In the beginning Steve maintained an open attitude toward his wife's experiments. "It seemed to work," he says. "There was more harmony among us. But we sometimes wonder if we are raising a neurotic whose wife won't understand when he gets hungry each time the bathwater runs and sleepy every time he puts on his clothes." At that point young Bobby bounces into the room, all blond and blue-eyed, engaging and well adjusted.
At her husband's prompting, Suzanne has pursued her dream of performing in Nashville and has spent several weeks singing at the Radisson Plaza Hotel in the country music capital for each of the past four years. She turns down most other out-of-town offers. "Steve gave me such a long rope that I flowered into Mrs. Domesticity," she observes. "I like singing 9 to 3. Bobby will grow up soon and won't be as fascinated with Mommy as he is now."
Steve works late two nights a week and takes Wednesdays off to attend to his many hobbies: five-minute chess, bridge, house restoration and fishing with Bobby. "We could have three times the business," Steve observes, "but we mutually agreed that time is more precious to us."
After a full day of crown and bridge work, Steve takes a half hour before dinner to decompress on the deck he built. On a recent weekend night he sat down to a meal of sautéed chicken, steamed asparagus, artichoke and white wine, followed by a bowl of blueberries buried beneath whipped yogurt. While her husband methodically stacked his discarded artichoke leaves in matching columns, Suzanne attended to a clatter of pots spilling over in her frenzied kitchen. "We still don't have anything in common except that we love each other," says Steve. "I've never met anyone remotely like my wife. She has the spirit of making life more fun. I enjoyed my life before her, but she is just like dessert."

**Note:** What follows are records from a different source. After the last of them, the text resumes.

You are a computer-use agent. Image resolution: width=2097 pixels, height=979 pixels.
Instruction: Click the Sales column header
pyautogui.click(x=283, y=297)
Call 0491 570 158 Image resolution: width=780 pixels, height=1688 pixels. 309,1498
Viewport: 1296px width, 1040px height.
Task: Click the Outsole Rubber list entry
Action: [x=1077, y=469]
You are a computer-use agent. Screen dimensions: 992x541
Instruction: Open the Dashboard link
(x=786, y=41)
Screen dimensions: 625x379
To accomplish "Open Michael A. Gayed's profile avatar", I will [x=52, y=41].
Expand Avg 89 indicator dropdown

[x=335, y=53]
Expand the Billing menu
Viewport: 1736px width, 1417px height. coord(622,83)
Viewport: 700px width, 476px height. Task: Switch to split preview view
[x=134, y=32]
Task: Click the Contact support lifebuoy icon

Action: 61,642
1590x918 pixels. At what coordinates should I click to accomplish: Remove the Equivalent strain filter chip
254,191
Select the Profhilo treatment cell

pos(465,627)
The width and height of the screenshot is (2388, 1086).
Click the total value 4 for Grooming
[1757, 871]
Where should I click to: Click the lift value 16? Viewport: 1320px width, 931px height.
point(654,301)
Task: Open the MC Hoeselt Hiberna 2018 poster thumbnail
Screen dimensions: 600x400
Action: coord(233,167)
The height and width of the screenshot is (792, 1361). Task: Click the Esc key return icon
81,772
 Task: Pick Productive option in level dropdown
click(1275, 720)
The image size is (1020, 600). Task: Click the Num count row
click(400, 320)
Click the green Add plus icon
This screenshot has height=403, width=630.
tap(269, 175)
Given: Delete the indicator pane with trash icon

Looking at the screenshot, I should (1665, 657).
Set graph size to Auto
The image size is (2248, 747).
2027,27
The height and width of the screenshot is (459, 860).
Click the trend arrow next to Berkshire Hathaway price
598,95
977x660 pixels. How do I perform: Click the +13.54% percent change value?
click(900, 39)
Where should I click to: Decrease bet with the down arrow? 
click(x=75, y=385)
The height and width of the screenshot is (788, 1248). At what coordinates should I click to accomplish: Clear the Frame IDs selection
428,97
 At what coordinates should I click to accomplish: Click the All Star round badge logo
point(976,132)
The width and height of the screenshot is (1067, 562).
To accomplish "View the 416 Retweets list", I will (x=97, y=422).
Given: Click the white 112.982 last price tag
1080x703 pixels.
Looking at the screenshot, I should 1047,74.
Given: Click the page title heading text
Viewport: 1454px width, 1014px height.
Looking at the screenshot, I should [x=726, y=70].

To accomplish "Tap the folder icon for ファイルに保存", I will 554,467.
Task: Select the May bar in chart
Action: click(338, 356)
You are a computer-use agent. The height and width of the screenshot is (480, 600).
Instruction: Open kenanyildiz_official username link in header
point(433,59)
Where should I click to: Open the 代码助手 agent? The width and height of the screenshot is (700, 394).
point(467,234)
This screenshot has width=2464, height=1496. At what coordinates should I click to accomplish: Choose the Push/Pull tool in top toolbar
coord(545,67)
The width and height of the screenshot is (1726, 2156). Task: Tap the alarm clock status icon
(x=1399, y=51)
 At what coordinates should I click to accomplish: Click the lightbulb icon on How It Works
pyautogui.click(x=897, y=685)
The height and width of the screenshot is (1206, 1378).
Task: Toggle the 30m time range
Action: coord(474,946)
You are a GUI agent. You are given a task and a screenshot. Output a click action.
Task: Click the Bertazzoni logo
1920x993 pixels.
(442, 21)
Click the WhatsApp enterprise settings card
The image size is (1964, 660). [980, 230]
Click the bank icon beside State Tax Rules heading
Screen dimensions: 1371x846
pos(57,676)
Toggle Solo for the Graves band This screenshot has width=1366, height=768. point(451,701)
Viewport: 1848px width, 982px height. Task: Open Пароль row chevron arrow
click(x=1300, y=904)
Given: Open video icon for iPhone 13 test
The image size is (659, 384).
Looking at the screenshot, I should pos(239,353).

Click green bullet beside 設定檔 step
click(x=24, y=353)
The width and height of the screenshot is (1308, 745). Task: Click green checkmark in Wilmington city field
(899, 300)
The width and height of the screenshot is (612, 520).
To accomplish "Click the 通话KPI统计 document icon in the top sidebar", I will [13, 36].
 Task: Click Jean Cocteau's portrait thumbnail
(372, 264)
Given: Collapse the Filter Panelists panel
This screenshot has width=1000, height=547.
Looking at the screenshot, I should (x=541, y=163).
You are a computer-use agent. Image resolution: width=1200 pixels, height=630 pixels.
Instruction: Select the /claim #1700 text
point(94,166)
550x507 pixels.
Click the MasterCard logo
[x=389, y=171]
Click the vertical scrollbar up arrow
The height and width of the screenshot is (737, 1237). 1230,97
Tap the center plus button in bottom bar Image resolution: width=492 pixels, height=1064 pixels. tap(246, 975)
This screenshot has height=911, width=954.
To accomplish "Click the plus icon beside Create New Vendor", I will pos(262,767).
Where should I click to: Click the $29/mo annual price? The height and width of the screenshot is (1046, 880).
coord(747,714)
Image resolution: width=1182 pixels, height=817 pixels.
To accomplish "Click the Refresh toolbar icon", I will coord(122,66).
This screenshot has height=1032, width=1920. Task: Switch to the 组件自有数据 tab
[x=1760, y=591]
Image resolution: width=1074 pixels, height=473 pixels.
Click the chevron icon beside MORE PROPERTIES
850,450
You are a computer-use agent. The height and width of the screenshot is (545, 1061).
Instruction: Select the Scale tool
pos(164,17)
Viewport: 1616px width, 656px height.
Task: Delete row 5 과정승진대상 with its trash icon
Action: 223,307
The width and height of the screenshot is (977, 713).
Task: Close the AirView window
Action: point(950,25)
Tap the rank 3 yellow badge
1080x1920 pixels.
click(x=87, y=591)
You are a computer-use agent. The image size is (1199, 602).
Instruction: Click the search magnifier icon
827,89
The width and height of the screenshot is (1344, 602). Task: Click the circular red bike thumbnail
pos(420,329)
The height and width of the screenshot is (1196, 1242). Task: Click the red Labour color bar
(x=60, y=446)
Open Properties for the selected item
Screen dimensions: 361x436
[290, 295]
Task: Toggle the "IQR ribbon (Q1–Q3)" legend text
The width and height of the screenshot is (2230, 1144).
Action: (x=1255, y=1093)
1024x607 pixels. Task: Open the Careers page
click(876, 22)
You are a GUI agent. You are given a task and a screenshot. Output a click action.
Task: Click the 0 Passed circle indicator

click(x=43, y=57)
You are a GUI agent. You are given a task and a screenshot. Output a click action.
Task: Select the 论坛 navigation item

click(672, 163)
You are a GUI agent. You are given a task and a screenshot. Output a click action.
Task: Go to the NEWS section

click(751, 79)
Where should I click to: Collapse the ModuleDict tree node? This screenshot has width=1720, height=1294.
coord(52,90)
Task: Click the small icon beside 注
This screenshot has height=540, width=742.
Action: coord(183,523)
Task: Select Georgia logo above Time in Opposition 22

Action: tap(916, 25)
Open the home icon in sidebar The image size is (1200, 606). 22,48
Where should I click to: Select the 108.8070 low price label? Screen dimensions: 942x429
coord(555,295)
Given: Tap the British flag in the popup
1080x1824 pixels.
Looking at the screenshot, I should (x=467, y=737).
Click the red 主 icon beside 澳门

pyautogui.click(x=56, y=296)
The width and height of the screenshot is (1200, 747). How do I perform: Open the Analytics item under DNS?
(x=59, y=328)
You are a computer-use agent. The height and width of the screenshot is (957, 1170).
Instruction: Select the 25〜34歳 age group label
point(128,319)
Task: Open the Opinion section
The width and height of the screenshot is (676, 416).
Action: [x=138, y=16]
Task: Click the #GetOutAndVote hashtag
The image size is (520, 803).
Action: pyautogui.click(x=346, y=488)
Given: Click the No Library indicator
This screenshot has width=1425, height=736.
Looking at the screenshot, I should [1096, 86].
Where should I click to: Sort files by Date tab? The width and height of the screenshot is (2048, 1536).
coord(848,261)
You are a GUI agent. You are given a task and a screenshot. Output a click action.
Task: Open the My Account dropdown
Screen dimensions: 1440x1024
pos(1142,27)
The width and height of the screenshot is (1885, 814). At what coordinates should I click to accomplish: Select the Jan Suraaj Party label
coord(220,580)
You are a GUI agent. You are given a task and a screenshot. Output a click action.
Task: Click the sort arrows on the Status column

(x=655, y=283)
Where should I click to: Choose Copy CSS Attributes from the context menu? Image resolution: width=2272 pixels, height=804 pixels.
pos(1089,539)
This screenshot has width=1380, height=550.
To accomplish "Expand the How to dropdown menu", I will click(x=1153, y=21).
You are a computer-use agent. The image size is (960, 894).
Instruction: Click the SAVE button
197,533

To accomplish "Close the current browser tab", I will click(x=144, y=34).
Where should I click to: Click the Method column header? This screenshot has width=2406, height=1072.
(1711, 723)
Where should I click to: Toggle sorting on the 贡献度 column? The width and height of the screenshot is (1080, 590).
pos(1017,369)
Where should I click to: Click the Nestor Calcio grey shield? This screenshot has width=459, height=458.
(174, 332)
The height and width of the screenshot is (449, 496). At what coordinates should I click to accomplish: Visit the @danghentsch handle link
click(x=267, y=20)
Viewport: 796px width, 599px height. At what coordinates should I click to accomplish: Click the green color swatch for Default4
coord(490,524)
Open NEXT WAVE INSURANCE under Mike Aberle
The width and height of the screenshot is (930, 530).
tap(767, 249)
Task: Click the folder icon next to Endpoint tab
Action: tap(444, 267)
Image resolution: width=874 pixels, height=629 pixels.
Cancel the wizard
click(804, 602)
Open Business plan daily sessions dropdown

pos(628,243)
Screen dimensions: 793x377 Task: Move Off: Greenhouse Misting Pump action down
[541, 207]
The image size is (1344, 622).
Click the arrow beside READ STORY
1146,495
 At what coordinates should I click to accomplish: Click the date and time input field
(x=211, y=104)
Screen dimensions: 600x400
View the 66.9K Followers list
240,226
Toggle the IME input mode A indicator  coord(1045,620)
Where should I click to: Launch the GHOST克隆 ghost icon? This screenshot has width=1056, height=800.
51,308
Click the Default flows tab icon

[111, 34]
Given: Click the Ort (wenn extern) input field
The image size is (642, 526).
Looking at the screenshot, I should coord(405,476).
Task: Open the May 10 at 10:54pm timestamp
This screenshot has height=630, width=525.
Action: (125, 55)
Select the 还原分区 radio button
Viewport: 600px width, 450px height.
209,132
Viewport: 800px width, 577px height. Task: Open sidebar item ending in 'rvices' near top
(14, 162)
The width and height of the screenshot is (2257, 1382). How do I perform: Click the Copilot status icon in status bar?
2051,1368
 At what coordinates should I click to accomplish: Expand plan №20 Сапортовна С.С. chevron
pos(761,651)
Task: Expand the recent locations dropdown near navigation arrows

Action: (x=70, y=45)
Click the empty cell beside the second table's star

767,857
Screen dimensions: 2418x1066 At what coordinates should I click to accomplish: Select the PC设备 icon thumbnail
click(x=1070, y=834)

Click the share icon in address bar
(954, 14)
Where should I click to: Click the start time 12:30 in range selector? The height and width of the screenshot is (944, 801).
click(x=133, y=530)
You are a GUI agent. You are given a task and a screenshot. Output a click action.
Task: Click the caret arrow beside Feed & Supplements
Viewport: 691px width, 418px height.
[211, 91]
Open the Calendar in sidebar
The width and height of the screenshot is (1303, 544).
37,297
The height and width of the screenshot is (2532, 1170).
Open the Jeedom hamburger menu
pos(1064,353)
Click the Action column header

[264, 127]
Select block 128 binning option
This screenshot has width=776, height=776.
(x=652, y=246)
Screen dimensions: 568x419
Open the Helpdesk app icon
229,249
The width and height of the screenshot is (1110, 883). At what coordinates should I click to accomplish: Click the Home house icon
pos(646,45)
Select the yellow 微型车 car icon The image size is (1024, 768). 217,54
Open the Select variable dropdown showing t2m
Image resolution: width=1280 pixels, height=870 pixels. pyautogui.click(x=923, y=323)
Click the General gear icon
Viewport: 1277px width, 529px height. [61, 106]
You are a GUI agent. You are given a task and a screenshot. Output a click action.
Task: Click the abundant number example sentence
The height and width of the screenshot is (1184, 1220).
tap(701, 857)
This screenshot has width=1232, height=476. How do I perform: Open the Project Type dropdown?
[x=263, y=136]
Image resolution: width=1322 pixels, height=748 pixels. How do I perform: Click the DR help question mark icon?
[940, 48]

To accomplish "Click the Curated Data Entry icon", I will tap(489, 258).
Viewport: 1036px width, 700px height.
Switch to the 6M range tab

For most people a trip to the dentist is as appetizing as brussels sprouts for breakfast. To relieve the woes of dental phobics, Dr. Steve Pastorius of St. Petersburg, Fla. and his wife, Suzanne, a professional singer, have concocted a unique remedy: While he ministers to their molars, she soothes their psyches with song. That's right. Over the past four years the Pastoriuses have built a flourishing practice on a four-word slogan: We Cater to Cowards.